What are the four Ms of non-Mendelian inheritance?

A

Multifactoral
iMprinting.
Mitochondrial
Mosaicism

90
Q

How do we know if there is a genetic component to a disease?

A

More common in relatives.
Increased risk in siblings.

Doesn’t take shared environment into account tho.

91
Q

What does P

A

There is a one in 20 possibility that the data you see has happened by chance.

92
Q

What do 5A/6A promoter polymorphisms in MMP3 cause?

A

Having a 5A/5A genotype gives a greater risk of aortic aneurysms.
Have in one 5A gives a slightly increased chance.

93
Q

What Filaggrin deficiency?

A

A null allele polymorphism strongly associated with eczema.

94
Q

What is DNA methylation and what does it do?

A

Interaction with protein histones, usually occurring at cytosine bases before guanine bases.
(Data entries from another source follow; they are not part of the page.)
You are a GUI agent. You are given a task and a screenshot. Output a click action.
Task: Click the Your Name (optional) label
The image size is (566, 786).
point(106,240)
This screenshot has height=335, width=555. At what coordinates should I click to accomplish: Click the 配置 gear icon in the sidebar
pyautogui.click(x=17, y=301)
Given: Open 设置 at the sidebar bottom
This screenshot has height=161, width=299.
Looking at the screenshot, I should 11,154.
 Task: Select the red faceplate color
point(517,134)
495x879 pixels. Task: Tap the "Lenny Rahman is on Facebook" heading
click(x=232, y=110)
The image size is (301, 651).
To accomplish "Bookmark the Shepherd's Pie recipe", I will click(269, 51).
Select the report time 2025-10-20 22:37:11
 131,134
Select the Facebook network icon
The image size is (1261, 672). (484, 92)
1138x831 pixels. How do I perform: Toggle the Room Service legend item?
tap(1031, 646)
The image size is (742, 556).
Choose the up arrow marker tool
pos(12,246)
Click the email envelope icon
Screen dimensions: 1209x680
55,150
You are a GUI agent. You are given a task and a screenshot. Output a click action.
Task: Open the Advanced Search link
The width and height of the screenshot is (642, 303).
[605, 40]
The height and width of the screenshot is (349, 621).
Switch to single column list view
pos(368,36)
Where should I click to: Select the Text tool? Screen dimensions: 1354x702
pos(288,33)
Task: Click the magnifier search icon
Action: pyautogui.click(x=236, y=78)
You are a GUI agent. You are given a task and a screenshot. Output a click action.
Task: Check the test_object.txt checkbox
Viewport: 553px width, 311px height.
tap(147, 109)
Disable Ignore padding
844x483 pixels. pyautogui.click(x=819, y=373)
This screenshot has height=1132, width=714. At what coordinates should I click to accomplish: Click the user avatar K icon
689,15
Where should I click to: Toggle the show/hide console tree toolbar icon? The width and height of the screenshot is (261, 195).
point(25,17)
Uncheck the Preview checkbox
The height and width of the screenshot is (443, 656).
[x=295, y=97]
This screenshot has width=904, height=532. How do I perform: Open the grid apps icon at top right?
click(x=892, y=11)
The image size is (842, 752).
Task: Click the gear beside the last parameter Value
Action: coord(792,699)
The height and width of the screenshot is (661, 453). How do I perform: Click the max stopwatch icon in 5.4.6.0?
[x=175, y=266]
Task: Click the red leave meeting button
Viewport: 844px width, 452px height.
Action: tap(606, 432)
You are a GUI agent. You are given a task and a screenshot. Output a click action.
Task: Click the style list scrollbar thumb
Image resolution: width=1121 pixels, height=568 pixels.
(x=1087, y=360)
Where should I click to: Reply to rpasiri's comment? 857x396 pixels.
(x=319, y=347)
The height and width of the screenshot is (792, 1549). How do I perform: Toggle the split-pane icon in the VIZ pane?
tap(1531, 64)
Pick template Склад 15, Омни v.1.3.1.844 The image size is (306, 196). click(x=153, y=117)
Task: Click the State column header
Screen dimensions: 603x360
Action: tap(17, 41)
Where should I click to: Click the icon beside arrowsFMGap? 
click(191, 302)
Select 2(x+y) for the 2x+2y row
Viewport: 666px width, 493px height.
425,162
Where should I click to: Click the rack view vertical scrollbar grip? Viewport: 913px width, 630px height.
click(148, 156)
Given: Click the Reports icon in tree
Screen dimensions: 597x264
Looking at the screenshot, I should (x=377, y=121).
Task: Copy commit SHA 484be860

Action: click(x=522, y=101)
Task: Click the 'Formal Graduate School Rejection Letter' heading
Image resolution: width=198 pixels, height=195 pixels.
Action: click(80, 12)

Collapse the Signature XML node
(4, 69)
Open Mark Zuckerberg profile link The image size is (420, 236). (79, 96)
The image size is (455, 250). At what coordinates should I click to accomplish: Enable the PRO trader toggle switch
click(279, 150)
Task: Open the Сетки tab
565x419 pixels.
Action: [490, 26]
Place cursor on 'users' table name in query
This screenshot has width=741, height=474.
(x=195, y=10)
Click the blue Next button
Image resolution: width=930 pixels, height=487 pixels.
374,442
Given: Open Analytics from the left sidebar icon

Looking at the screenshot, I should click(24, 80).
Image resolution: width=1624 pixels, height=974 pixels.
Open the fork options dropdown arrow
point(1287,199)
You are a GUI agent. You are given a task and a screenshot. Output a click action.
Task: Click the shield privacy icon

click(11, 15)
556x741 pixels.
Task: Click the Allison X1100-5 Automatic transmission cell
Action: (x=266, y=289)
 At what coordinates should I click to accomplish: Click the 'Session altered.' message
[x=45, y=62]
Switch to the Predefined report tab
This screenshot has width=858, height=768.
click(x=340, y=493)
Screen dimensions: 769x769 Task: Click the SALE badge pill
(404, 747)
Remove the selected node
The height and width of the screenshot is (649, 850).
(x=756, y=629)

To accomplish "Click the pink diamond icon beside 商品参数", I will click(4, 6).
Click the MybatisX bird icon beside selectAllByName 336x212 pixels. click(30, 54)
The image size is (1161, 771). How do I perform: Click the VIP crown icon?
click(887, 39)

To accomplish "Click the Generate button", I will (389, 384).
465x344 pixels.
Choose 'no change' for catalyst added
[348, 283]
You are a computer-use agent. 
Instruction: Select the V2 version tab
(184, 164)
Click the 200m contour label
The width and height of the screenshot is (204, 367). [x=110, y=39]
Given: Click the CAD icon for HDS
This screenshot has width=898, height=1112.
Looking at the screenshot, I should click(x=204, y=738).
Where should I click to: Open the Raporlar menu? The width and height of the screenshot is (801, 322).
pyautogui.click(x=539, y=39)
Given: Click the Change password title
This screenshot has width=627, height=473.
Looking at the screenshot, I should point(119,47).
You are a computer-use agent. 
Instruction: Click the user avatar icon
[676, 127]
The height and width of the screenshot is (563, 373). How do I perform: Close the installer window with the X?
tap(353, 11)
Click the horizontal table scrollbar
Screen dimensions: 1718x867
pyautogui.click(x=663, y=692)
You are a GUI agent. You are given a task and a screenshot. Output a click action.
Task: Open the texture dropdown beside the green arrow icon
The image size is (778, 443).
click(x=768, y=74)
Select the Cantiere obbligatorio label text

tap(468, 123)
It prevents transcription.

95
Q

What is the clinical importance of methylation?

A

Abnormalities can cause genetic disease.
Methylation can silence cancer genes.
It provides a mechanism to allow environment to affect gene expression e.g. Starvation during pregnancy affects the foetus.

96
Q

What is imprinting?

A

Differences in gene expression dependent on whether is paternal or maternal.

97
Q

What is herteroplasmy?

A

Different daughter cells contain different proportions of mutant mitochondria.

98
Q

What are some symptoms of mitochondrial disease?

A
Myopathy
Diabetes
Eagles
Optic atrophy
Stroke like episodes
Encephalitis
99
Q

What is retinoblastoma from a genetic perspective?

A

Autosomal dominant mutation with variable penetrate.

Is mutation of a tumour suppressor gene and both copies must be lost to allow for tumour growth.

100
Q

What is the two hut hypothesis of genetic mutations?

A

Have one inherited mutation and then an acquired one causing disease.

101
Q

What are polymorphisms?

A

Any variation in the human genome that does not cause disease in its own right.